2006年VOA标准英语-Scientists Find Evidence Universe Inflated(在线收听) |
By David McAlary ---------------------------------------------------- Inflation means one thing to economists and another to cosmologists. When applied to the universe, it means the expansion from its tiny origins nearly 14 billion years ago.
Now, scientists have a better idea of how fast this happened, thanks to a U.S. satellite orbiting four times farther than the moon. It is called the Wilkinson Microwave Anisotropy Probe, or WMAP for short, launched in 2001. The probe's chief investigator, astrophysicist Charles Bennett of The Johns Hopkins University in Baltimore, says the data reveal that the infant universe just popped out suddenly from almost nothing. It inflated from the size of a pea to a volume larger than all current observable space in less than one-trillionth of a second. "It amazes me that we can say anything at all about what transpired in the first trillionth of a second, but we can," he said. "It appears that the universe had a growth spurt that would alarm any mom or dad." This conclusion comes after three years of continuous observations of the oldest light in the universe. Bennett says it is the remnant afterglow of light that first appeared when the universe was just 300,000-years-old, a faint microscopic radiation that lingers at temperatures close to absolute zero, the temperature at which all atomic motion stops. "WMAP measures the patterns of the light as a geologist might examine a fossil for clues of the past," he explained.
The slightly warmer, brighter regions represent areas where matter began clumping together, eventually growing into galaxies, stars and planets.
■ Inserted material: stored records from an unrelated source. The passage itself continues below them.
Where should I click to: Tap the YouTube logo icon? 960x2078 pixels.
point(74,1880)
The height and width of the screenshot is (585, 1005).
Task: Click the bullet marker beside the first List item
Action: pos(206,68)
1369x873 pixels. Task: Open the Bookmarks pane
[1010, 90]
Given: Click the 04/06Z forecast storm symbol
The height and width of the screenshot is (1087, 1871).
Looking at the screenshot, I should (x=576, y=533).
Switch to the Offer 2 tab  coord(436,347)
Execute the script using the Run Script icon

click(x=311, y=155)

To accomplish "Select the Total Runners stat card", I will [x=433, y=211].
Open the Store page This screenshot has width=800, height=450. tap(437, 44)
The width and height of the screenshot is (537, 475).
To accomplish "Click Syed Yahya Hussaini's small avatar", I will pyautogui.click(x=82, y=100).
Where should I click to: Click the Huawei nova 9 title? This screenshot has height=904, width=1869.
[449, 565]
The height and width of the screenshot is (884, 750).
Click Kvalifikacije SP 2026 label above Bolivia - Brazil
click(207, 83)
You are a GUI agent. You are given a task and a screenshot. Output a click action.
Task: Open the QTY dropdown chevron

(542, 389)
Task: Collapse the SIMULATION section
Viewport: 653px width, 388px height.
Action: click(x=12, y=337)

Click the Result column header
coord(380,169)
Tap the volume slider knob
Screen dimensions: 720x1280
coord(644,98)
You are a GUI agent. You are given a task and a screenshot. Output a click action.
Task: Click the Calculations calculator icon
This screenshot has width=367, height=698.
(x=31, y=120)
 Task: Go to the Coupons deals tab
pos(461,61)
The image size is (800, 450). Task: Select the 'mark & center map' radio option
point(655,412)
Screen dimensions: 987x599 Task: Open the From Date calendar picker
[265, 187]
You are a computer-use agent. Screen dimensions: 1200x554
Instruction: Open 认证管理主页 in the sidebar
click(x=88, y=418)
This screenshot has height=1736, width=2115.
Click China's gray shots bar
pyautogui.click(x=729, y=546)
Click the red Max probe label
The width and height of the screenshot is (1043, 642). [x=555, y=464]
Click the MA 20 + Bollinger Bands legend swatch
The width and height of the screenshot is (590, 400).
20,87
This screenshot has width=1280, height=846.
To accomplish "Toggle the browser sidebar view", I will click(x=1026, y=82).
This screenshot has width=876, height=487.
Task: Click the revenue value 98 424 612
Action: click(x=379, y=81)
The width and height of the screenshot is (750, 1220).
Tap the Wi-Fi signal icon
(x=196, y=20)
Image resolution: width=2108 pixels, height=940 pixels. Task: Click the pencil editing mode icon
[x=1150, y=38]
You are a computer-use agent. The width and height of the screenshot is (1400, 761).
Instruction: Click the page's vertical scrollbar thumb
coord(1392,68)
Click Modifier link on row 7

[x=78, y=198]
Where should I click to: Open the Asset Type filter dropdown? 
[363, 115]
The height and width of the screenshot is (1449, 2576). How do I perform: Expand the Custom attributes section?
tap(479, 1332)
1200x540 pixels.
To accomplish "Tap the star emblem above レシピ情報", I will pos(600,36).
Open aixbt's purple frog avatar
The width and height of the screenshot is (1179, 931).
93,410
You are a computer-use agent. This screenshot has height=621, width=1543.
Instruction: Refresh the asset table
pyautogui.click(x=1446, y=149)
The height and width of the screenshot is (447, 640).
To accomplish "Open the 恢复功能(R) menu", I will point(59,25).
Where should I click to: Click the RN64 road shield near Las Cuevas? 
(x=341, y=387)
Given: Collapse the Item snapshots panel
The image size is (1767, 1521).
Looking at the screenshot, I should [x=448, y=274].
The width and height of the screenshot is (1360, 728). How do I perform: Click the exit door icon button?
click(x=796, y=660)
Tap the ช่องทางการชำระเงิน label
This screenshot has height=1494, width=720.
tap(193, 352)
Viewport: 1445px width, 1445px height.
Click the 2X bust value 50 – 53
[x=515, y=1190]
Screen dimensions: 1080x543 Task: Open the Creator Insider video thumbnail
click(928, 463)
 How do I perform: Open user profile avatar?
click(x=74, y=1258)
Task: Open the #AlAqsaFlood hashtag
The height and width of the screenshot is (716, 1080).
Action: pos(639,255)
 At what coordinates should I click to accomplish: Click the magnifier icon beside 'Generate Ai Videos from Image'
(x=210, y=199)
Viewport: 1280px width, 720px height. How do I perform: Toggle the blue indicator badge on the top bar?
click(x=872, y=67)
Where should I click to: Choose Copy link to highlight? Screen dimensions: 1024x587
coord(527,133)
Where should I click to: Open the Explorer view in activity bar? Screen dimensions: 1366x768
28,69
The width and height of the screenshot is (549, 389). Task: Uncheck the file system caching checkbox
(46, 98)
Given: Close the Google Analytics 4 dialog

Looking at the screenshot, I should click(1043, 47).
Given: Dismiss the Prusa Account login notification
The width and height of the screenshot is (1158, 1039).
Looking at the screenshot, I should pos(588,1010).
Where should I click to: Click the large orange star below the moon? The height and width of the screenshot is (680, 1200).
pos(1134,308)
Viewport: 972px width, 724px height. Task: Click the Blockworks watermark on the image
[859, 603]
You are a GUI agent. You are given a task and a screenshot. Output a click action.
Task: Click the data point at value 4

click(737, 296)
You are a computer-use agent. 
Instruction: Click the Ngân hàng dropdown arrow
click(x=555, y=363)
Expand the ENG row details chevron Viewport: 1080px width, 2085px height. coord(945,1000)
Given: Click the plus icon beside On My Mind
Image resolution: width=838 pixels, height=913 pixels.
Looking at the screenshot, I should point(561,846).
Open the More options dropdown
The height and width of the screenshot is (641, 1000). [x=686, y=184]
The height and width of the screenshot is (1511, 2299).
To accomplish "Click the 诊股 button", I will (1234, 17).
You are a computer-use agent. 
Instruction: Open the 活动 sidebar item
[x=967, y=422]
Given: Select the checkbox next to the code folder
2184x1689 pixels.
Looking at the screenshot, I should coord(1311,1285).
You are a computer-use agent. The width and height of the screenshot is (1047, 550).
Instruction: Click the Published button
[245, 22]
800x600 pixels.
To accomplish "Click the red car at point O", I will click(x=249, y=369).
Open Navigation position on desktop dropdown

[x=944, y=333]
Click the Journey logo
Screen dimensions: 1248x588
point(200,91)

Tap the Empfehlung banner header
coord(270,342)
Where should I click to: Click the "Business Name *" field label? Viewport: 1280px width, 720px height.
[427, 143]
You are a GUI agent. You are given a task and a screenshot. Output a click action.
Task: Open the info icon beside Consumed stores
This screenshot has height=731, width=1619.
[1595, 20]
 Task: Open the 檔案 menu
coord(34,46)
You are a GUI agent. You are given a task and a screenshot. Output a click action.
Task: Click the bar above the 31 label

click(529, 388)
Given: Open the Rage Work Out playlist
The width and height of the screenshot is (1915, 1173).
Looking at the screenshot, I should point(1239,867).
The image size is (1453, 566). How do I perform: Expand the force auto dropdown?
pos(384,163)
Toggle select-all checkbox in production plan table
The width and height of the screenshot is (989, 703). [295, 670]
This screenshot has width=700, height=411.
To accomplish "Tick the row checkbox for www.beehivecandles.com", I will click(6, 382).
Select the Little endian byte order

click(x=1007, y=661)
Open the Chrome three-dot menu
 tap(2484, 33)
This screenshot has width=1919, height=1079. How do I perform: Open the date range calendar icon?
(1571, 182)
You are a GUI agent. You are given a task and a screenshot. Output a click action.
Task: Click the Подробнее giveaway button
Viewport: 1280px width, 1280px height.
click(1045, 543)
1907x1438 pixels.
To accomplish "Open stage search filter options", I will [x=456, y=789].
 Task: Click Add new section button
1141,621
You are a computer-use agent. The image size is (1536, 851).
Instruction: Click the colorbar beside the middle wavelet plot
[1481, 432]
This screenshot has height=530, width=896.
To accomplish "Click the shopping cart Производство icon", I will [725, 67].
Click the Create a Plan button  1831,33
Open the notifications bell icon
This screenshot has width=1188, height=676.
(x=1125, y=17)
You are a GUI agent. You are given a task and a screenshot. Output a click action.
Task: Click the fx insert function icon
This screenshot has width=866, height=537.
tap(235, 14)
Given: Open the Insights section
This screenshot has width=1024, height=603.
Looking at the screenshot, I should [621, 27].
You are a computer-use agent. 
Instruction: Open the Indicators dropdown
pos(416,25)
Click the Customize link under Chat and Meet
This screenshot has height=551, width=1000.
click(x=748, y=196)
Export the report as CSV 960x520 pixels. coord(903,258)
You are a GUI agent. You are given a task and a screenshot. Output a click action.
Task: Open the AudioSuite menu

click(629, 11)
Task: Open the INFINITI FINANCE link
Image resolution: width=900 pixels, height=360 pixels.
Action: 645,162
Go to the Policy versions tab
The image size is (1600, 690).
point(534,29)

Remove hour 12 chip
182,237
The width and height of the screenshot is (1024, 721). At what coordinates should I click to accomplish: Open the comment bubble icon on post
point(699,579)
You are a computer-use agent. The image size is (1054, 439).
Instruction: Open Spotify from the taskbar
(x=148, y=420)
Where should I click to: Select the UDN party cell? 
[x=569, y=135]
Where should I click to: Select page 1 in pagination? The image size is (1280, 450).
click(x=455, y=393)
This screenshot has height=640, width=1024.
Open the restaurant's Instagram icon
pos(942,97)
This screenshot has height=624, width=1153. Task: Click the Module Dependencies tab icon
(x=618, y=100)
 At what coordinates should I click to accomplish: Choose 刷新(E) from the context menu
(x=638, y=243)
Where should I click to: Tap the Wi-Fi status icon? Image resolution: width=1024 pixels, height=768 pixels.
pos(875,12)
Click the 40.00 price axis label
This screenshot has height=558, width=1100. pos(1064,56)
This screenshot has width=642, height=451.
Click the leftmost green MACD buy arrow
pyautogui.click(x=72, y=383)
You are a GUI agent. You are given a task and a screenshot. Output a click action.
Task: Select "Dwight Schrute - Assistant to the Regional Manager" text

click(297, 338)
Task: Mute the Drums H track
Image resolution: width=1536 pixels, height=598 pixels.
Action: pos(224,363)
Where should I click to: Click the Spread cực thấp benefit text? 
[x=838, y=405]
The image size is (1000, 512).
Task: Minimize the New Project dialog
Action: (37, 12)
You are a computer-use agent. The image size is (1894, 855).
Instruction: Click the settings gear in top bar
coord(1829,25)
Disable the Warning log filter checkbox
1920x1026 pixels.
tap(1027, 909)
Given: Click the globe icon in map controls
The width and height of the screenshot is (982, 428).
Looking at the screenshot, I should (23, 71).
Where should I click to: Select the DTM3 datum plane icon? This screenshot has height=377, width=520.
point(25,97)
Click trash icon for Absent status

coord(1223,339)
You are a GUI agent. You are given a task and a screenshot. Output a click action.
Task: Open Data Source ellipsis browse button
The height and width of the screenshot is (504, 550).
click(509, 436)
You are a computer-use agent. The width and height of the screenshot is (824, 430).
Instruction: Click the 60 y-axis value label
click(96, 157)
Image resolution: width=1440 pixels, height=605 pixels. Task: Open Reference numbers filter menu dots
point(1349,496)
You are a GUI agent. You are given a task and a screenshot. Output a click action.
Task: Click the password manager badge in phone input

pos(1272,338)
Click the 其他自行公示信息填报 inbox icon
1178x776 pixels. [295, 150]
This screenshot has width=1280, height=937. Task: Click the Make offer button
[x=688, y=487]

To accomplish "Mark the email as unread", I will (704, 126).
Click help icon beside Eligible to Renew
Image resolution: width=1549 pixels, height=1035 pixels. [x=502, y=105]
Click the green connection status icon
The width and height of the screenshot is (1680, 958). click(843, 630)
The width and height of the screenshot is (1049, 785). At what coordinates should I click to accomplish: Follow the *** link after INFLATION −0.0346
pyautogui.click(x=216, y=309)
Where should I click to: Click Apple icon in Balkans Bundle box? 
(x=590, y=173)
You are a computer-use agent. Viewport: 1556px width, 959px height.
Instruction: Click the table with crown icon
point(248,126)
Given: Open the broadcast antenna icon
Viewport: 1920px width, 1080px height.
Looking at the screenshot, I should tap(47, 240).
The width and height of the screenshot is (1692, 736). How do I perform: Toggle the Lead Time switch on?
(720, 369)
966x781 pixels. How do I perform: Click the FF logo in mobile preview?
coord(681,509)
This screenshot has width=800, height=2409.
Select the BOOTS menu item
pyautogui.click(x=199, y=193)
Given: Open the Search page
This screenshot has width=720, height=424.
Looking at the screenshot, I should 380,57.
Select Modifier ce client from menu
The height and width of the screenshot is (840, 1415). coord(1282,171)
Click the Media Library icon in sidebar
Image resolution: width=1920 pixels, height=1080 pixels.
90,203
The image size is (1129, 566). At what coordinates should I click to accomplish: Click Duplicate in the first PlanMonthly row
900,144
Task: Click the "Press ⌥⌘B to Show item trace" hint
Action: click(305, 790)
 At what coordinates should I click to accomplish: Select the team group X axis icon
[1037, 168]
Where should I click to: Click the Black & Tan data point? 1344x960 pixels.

The cooler, darker areas were less dense, becoming the space between these structures. It is in these patterns that the researchers discerned the details of the universe's beginning, aided by a new map of the polarization, or direction, of the faint microwave radiation. The WMAP researchers say their findings, combined with other cosmology information, support established theories on the universe's expansion. These theories hold that at the outset, short-lived bursts of energy at the atomic level were converted during the rapid inflation into the fluctuations of matter WMAP has measured more precisely than ever. "WMAP has subjected our basic cosmological model to its most rigorous test and passed with flying colors," said Princeton University team member David Spergel.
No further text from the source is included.